Depuis deux mois, la Fonderie de Bretagne est sujette aux débats entre la direction du Groupe Renault et les quelques 350 employés qui craignent de perdre leur emploi. En effet, suite à la crise sanitaire le marché de l’automobile a le moral dans les roues. Cela impacte par conséquent toute l’industrie qui y participe et entre autres, la FDB de Caudan (Morbihan). Face à un premier trimestre plus qu’insuffisant en terme de vente, le Groupe Renault annonce le 11 mars, par communiqué, chercher un repreneur.

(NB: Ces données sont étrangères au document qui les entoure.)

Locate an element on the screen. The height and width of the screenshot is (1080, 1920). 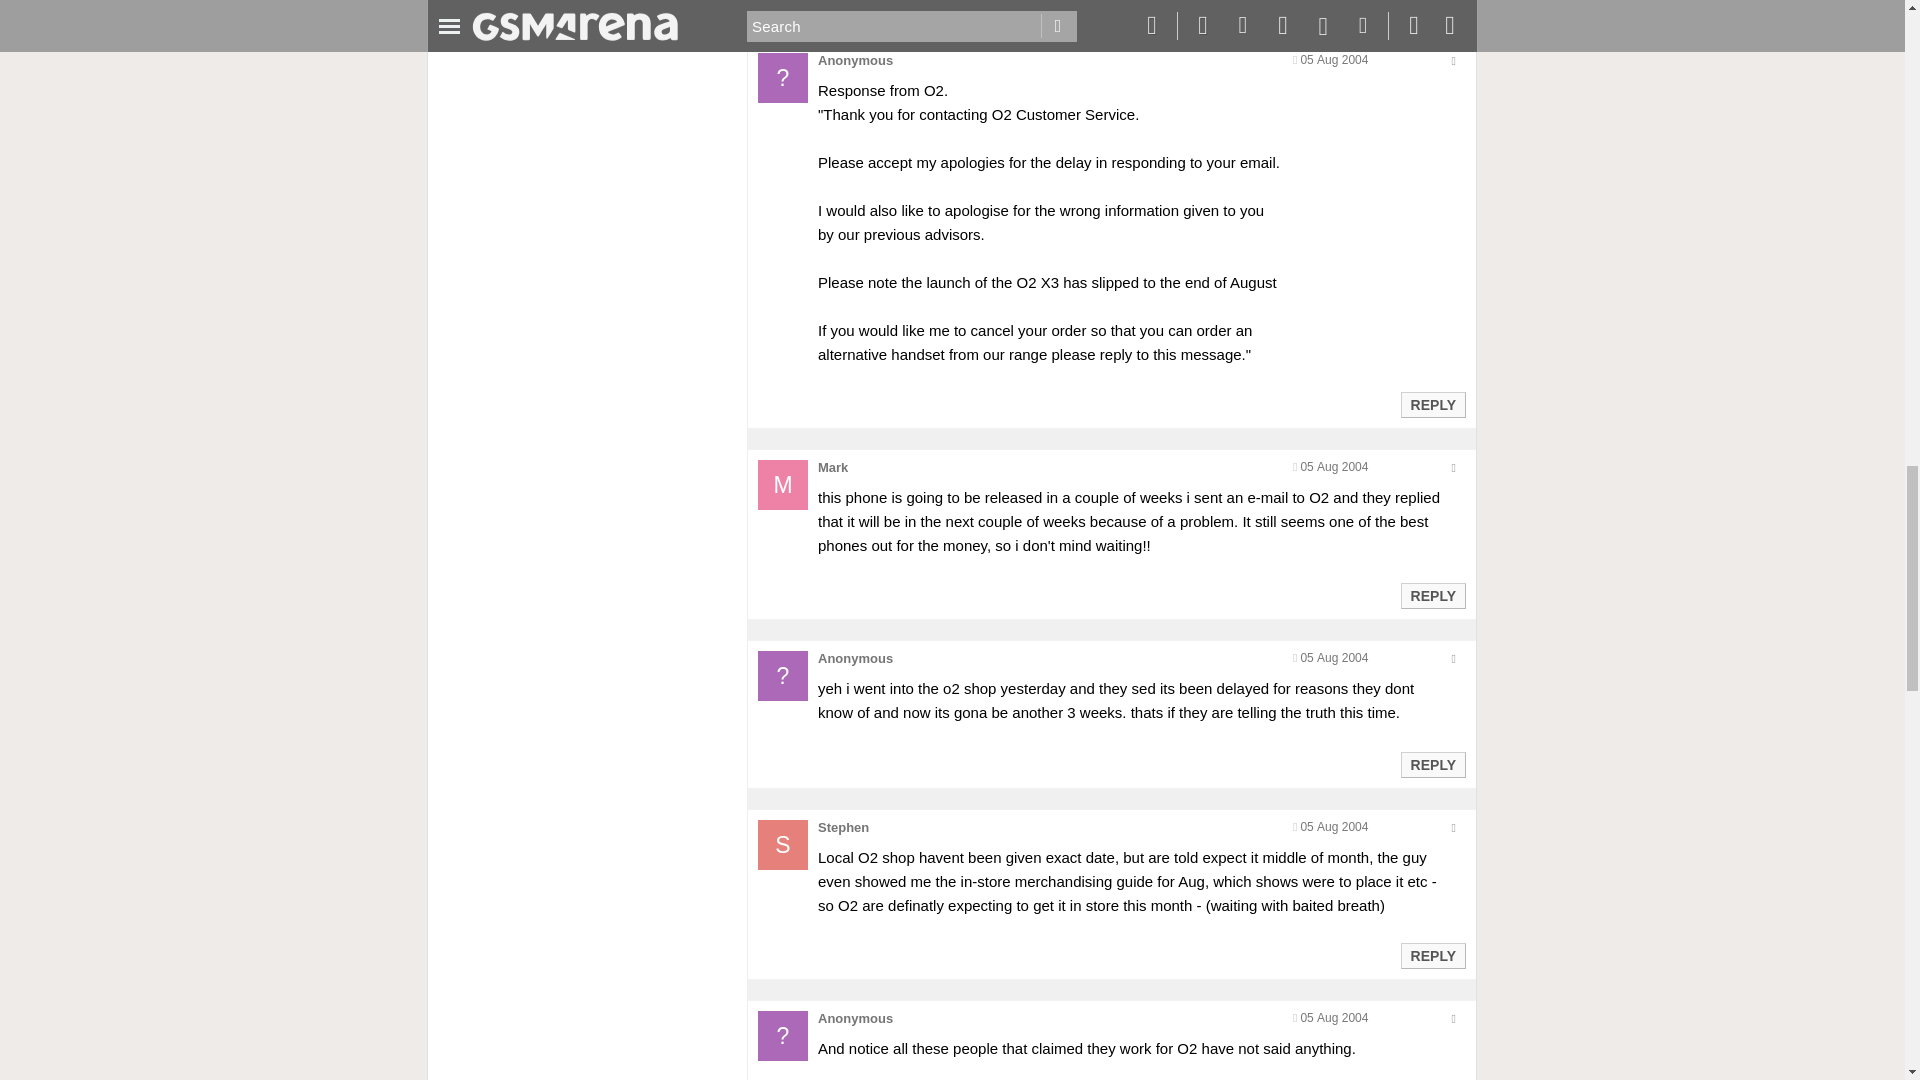
Reply to this post is located at coordinates (1432, 765).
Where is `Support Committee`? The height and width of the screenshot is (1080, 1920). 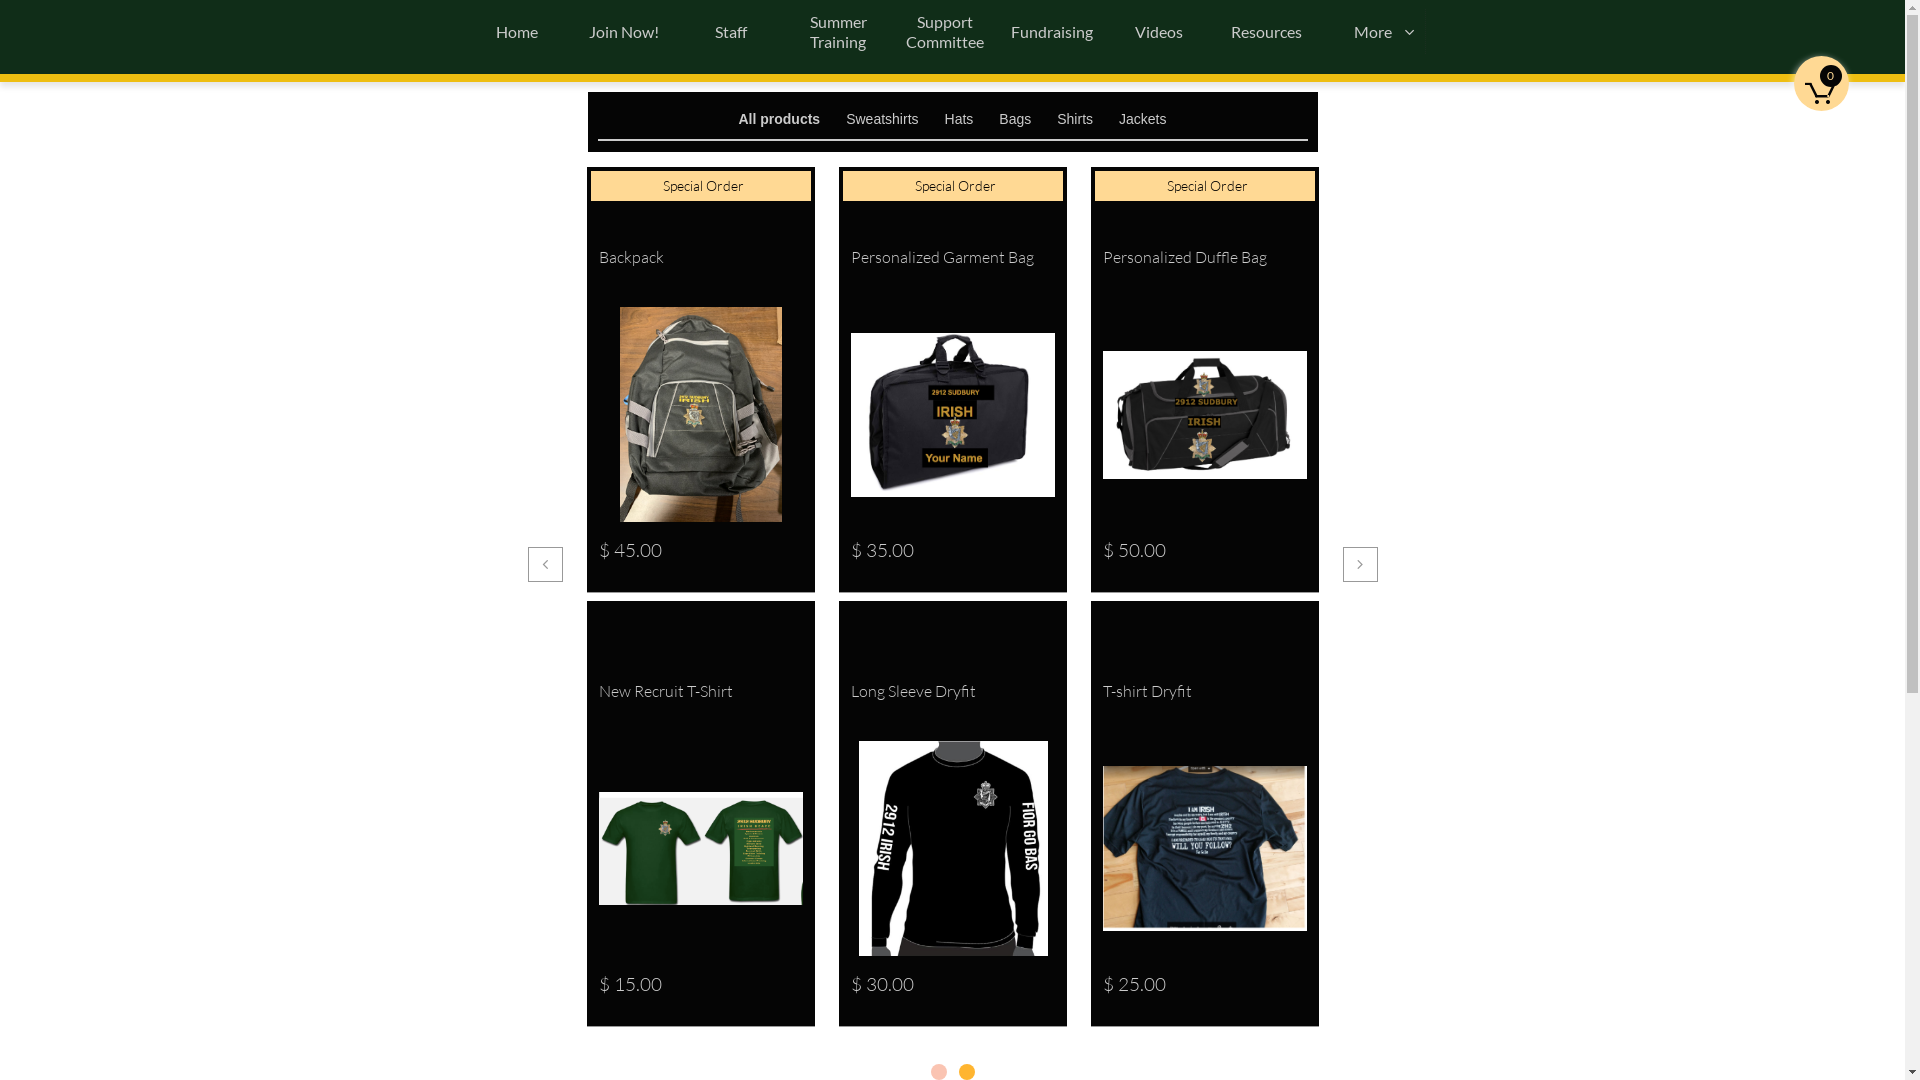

Les acteurs de l’ombre de l’Automobile
Située non loin de Lorient, la Fonderie de Bretagne fabrique des bras de suspension, des collecteurs et coudes d’échappement, ainsi que des différentiels de boîte de vitesse. Depuis plus d’un an, la compétitivité de l’usine faiblit. C’est le constat que donne Marc Mortureux, directeur de la Plateforme de la filière automobile (PFA). En cause, un coût salarial trop onéreux ainsi que des impôts de production bien plus élevés qu’ailleurs. Si bien que certains constructeurs partent s’installer à l’étranger en Europe de l’Est, en Espagne, au Maghreb et même jusqu’au Brésil.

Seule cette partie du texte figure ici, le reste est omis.